**Directions**
Take every line from the listing below that includes "agent" and copy it.

**Input records**
****

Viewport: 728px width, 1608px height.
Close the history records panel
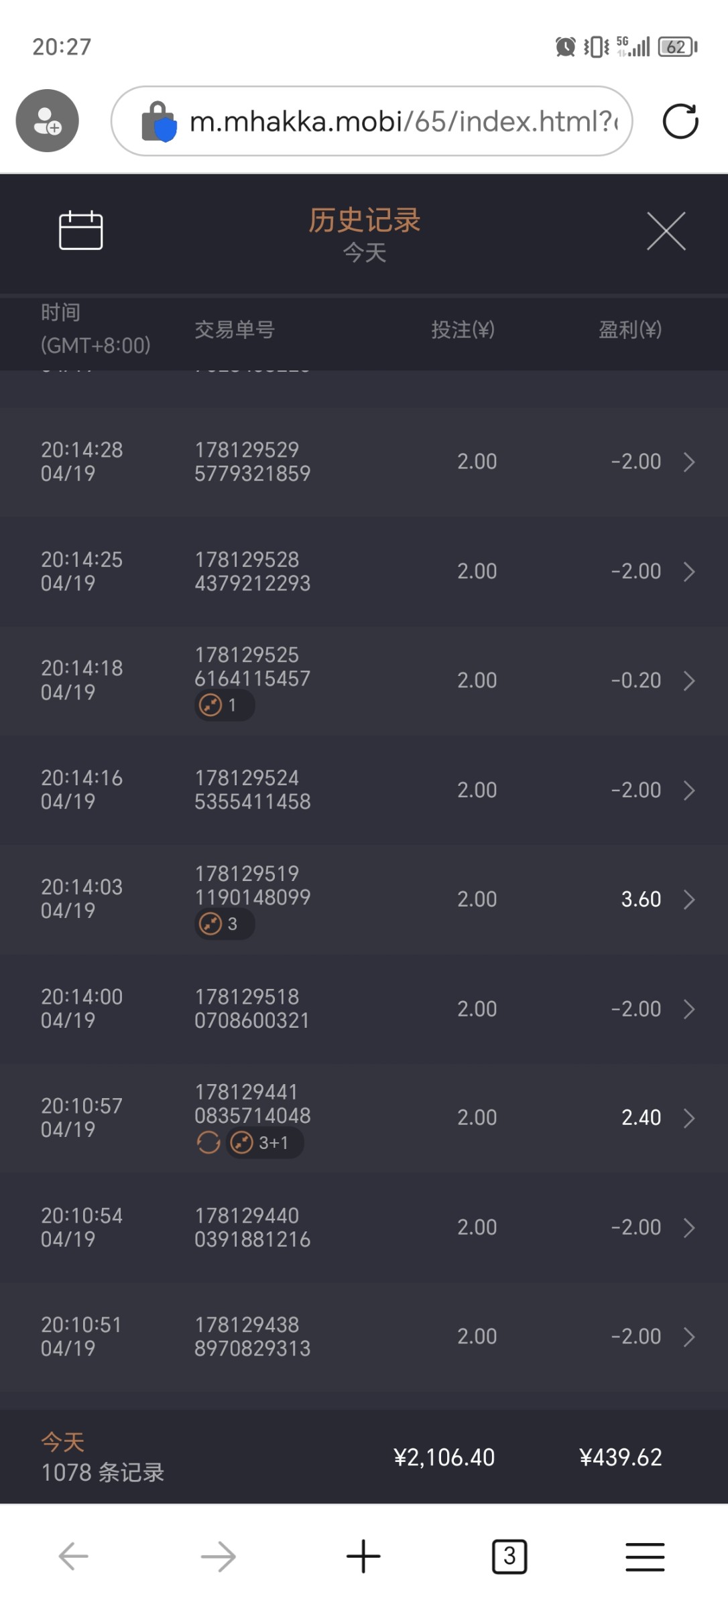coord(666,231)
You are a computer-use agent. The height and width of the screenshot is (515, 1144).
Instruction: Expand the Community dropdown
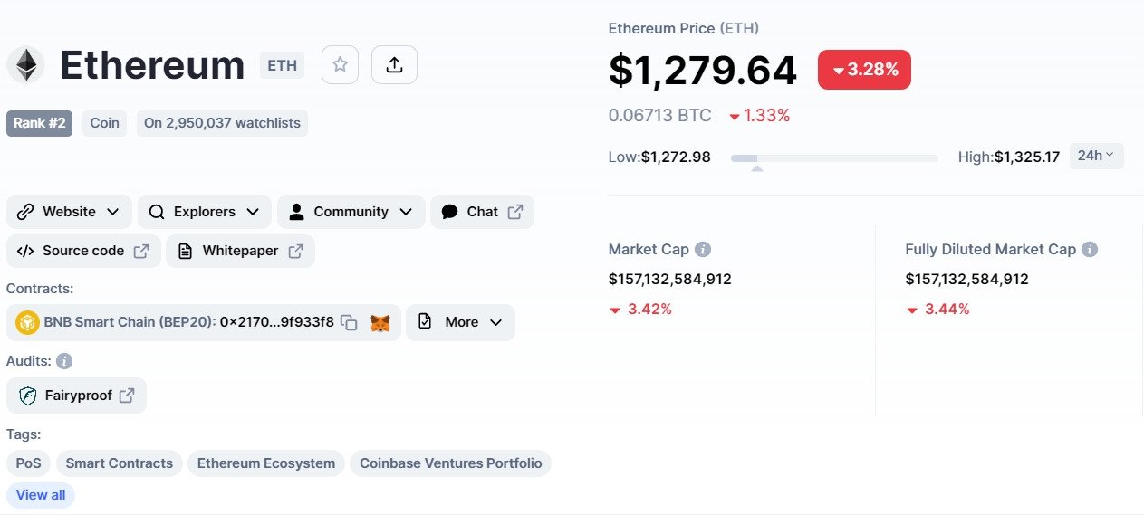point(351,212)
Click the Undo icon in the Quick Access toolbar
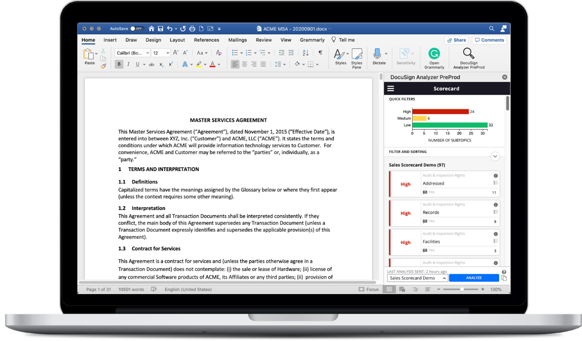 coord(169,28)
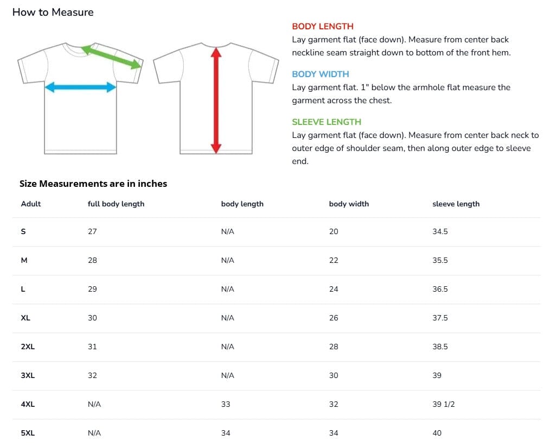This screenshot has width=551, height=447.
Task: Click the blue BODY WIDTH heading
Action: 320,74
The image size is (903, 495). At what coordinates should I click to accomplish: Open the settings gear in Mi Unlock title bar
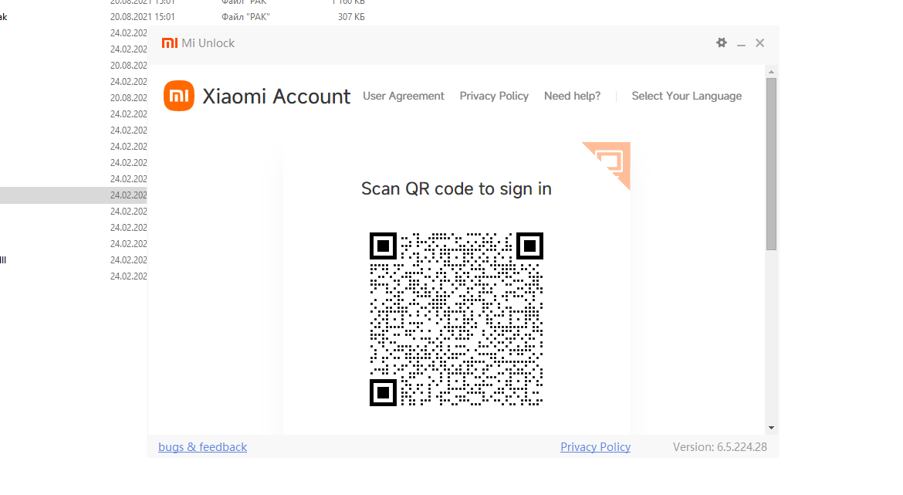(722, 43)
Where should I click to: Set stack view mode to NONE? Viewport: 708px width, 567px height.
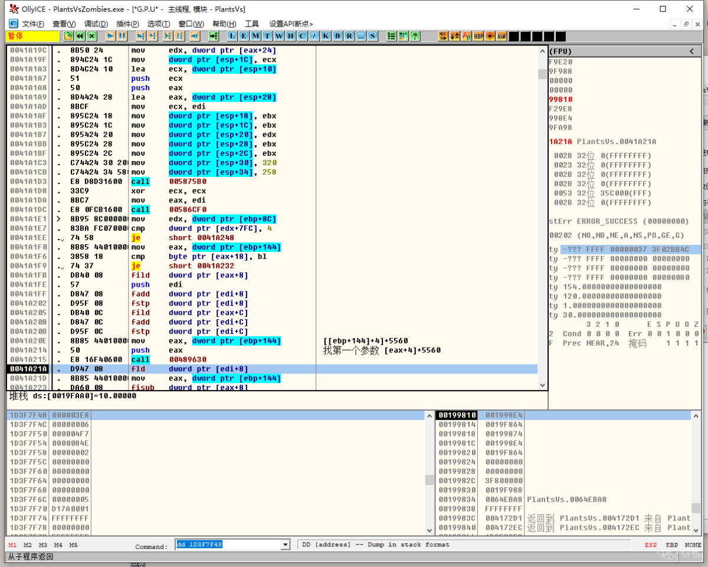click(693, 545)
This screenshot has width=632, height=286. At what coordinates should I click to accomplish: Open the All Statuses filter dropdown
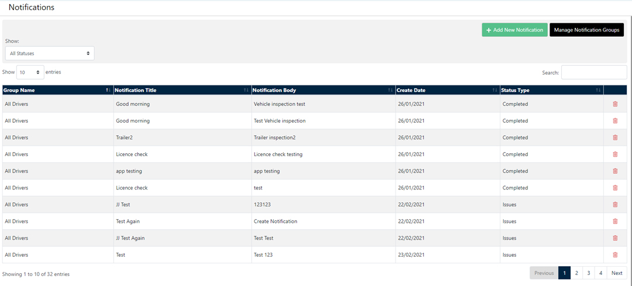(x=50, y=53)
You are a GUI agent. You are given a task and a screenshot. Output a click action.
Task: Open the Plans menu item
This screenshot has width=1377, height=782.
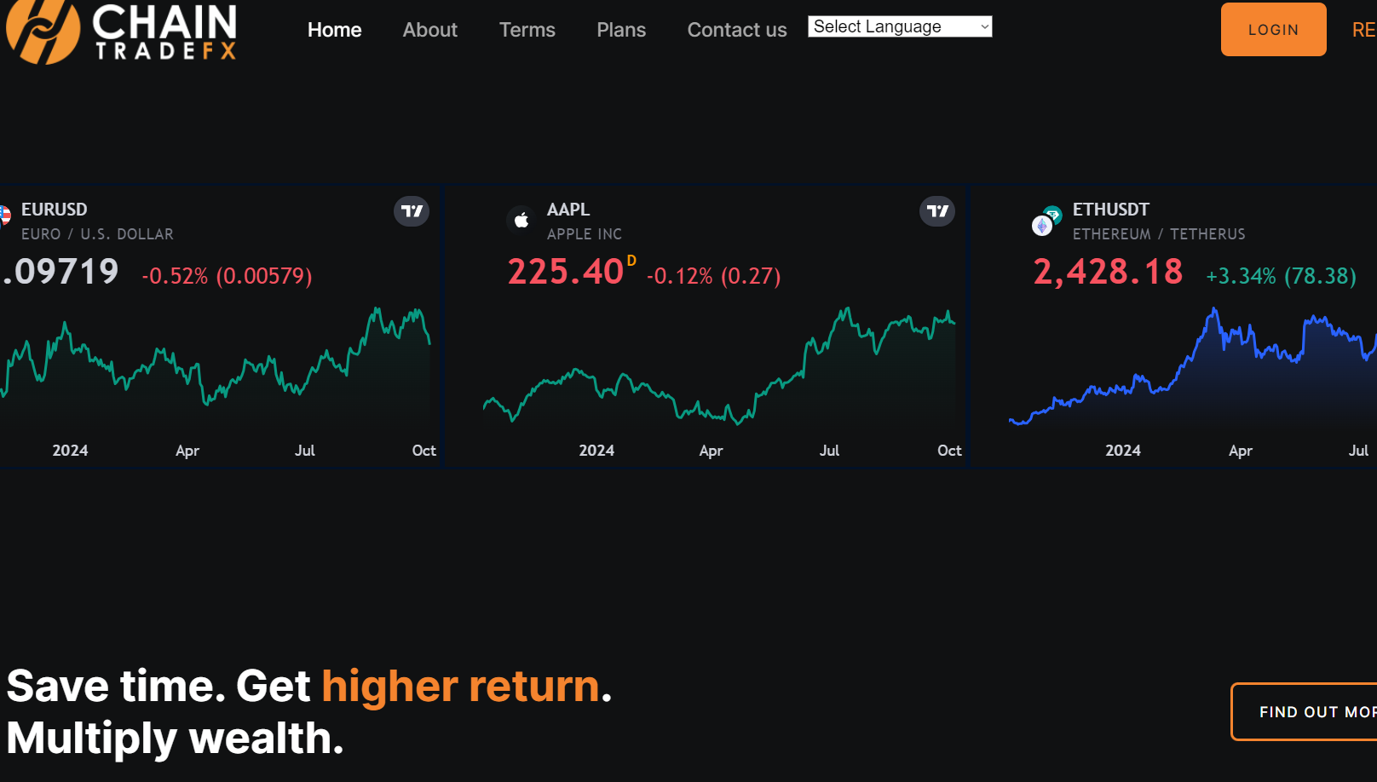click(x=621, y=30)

****

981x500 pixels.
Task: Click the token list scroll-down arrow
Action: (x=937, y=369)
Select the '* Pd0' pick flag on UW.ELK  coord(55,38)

****

**Written response**
You are a computer-use agent. The height and width of the screenshot is (515, 1144).
You are a GUI agent. You are given a task and a screenshot. Output a click action.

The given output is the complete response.